A session is a unique identifier for a profiling/tracing/pc-sampling task. A ROCProfilerV2 Session has enough information about what needs to be collected or traced and it allows the user to start/stop profiling/tracing whenever required. More details on the API can be found in the API specification documentation that can be installed using rocprofiler-doc package. Samples also can be found for how to use the API in samples directory.
We make use of the GoogleTest (Gtest) framework to automatically find and add test cases to the CMAKE testing environment.

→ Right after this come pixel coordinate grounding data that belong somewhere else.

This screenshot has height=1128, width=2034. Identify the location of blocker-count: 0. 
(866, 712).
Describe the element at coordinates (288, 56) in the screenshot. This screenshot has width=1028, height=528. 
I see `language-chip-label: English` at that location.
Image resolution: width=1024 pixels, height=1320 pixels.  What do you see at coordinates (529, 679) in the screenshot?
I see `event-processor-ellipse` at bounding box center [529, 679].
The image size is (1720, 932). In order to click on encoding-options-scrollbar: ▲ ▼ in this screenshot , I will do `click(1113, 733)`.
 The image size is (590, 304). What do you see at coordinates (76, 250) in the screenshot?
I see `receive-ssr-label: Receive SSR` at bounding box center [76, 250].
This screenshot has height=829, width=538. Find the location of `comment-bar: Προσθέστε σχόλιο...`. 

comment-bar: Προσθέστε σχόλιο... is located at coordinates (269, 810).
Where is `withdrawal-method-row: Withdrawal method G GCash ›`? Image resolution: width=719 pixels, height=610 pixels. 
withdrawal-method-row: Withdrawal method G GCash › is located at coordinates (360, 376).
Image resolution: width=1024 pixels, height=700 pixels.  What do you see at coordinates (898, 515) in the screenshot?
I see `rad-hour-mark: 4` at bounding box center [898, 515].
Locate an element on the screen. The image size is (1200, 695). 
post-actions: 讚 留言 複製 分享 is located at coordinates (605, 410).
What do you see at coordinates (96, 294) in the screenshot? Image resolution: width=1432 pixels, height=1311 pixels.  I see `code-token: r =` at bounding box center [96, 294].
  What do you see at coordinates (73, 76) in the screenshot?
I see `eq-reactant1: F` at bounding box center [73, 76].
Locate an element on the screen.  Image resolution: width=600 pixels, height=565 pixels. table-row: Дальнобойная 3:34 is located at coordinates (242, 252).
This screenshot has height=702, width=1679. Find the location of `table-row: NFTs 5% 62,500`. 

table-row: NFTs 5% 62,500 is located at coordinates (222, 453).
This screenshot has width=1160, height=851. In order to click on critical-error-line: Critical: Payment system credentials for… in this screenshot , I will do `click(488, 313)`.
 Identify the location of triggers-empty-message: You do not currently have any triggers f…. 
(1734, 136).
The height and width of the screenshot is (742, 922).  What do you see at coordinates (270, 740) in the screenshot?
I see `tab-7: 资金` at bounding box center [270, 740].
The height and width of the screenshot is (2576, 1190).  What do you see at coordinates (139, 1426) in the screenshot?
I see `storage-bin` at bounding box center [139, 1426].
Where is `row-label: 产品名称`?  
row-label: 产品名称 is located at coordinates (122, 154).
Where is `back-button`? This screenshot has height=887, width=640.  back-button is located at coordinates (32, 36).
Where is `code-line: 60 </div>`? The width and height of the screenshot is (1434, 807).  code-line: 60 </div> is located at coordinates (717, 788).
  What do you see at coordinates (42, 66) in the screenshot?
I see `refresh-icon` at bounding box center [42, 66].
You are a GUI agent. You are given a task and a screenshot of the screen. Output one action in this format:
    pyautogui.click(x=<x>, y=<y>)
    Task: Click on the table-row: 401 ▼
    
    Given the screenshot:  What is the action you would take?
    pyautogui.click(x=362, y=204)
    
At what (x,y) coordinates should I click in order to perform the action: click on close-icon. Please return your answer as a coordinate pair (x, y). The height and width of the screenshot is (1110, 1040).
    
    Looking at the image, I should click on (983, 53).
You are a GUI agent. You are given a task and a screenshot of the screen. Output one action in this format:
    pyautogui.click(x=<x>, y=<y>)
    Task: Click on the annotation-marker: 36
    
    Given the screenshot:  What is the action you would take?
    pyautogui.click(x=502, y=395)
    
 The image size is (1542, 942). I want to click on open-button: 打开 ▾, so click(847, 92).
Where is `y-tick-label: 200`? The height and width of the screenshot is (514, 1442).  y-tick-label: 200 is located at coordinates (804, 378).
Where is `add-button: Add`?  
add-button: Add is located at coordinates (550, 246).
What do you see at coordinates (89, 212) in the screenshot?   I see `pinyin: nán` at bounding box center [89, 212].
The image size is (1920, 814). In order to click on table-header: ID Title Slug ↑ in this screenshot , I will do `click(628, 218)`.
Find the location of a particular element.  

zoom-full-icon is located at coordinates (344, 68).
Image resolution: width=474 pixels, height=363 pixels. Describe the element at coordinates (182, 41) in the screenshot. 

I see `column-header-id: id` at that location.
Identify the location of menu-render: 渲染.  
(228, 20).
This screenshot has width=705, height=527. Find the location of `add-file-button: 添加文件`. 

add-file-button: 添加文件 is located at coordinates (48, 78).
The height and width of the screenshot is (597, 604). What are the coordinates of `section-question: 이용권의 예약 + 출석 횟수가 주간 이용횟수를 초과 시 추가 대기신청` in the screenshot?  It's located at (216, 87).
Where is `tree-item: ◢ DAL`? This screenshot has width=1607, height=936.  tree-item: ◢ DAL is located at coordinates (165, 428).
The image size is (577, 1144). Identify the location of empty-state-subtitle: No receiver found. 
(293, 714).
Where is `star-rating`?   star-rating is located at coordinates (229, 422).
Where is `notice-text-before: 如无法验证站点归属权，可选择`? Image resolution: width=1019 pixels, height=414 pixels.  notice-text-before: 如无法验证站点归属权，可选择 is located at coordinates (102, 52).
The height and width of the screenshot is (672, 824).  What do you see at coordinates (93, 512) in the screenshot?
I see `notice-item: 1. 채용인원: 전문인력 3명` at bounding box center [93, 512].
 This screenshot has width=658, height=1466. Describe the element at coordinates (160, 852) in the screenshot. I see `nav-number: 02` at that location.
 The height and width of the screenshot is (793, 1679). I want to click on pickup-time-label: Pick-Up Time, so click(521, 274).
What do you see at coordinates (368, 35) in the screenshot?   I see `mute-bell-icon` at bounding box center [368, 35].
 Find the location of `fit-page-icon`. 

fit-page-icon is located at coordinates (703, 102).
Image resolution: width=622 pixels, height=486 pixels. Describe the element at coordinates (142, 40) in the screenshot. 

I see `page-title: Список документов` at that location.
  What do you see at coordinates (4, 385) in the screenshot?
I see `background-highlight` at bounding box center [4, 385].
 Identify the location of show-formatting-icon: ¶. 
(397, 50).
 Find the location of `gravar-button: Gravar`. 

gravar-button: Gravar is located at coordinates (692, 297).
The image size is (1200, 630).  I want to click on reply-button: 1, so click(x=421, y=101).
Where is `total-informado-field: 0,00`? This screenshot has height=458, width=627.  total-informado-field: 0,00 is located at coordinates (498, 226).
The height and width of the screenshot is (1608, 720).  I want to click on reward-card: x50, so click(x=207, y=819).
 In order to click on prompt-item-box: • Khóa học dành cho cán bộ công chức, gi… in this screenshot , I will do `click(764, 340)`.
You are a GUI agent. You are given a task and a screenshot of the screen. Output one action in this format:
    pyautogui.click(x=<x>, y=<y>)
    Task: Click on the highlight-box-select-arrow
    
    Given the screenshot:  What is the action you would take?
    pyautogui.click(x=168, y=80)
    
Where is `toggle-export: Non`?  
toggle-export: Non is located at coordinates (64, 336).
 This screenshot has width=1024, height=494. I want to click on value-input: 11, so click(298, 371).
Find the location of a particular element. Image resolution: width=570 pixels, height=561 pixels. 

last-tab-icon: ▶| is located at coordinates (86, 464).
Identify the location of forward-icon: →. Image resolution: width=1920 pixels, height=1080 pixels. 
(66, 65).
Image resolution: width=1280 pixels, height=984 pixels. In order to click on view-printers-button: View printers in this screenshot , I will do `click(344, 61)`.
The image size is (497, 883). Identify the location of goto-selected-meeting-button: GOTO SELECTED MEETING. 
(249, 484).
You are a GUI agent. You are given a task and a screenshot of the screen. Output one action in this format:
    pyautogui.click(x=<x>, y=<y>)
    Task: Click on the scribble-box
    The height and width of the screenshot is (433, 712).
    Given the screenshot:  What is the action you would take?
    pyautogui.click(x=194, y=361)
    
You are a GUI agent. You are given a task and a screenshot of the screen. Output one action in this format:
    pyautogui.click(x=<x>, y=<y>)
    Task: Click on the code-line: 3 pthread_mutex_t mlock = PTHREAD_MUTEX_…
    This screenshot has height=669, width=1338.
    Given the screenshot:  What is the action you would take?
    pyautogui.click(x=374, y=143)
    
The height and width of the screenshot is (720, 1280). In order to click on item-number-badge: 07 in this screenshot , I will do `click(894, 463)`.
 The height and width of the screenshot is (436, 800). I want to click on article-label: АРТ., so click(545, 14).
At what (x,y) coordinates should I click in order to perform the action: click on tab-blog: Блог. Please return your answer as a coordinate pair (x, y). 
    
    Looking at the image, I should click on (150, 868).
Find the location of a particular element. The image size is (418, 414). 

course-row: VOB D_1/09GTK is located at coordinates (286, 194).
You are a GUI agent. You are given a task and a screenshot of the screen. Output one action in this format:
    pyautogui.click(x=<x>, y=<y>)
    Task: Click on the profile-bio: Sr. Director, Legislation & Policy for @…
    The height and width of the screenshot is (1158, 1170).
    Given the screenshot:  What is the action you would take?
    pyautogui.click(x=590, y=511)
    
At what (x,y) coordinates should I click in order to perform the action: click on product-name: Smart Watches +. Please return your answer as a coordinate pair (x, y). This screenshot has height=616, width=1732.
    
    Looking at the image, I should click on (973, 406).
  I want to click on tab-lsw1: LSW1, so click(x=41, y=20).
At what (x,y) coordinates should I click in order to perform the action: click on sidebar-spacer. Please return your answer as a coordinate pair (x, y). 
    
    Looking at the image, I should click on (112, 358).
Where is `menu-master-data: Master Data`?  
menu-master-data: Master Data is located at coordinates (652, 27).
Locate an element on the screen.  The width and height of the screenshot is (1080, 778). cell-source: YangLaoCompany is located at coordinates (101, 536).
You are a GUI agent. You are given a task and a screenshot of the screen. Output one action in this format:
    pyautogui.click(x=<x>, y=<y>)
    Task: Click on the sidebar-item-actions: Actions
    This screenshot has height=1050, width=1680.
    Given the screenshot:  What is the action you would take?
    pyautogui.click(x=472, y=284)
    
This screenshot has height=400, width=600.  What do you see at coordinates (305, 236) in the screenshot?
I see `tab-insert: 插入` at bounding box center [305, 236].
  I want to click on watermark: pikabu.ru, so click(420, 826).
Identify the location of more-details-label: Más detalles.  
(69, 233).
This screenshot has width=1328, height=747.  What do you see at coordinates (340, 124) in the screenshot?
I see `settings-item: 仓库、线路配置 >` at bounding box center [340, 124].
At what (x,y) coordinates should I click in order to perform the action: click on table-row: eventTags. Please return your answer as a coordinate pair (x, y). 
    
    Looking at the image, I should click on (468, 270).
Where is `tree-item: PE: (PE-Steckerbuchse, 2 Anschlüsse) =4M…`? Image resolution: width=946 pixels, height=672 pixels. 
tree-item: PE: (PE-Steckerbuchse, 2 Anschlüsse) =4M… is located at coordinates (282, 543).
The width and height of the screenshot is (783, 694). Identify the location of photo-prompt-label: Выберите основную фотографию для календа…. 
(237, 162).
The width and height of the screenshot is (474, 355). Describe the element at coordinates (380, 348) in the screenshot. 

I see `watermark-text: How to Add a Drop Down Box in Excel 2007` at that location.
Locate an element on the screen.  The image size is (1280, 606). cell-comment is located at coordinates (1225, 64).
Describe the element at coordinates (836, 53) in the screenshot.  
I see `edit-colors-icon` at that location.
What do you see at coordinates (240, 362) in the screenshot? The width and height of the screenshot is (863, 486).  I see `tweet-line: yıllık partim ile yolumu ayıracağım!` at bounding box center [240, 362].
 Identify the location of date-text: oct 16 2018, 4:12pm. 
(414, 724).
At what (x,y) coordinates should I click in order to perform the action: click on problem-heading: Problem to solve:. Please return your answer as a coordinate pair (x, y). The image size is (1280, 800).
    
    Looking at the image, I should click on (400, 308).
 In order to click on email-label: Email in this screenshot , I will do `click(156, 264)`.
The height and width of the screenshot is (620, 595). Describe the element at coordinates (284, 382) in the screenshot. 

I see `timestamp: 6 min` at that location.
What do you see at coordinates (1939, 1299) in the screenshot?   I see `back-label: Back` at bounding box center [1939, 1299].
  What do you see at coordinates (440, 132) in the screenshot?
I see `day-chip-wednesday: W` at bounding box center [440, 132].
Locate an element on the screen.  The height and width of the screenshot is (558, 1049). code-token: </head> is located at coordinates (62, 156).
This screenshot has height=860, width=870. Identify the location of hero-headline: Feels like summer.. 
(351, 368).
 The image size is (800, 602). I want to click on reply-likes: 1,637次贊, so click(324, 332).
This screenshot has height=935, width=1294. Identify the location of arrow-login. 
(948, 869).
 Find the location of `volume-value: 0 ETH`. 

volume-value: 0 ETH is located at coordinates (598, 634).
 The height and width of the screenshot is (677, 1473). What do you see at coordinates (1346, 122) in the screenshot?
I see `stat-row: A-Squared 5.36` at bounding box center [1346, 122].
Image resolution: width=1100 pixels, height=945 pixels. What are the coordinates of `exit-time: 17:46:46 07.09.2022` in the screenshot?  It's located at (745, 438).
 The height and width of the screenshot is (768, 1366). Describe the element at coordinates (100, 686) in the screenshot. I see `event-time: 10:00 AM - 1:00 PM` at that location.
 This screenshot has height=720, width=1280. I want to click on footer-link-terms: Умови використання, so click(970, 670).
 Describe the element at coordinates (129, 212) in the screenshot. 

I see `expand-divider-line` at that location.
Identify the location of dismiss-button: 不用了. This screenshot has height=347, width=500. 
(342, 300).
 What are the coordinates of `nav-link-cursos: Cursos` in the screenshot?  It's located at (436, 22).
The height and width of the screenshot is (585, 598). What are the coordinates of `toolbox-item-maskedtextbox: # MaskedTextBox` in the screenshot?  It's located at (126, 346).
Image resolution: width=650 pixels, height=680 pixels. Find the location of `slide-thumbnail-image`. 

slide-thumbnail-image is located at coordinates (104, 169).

ROCProfilerV2 testing is categorized as following:
unittests (Gtest Based) : These includes tests for core classes. Any newly added functionality should have a unit test written to it.
featuretests (standalone and Gtest Based): These includes both API tests and tool tests. Tool is tested against different applications to make sure we have right output in evry run.
memorytests (standalone): This includes running address sanitizer for memory leaks, corruptions.
installation: rocprofiler-tests_9.0.0-local_amd64.deb rocprofiler-tests-9.0.0-local.x86_64.rpm
./build/tests/unittests/runUnitTests
./build/tests/featuretests/profiler/runFeatureTests
./build/tests/featuretests/tracer/runTracerFeatureTests
rocprofv2 -t
OR
ctest
To enable error messages logging to '/tmp/rocprofiler_log.txt':
export ROCPROFILER_LOG=1
By default kernel names are not truncated. To enable truncation for readability:
export ROCPROFILER_TRUNCATE_KERNEL_PATH=1
We make use of doxygen to automatically generate API documentation. Generated document can be found in the following path:
ROCM_PATH by default is /opt/rocm It can be set by the user in different location if needed.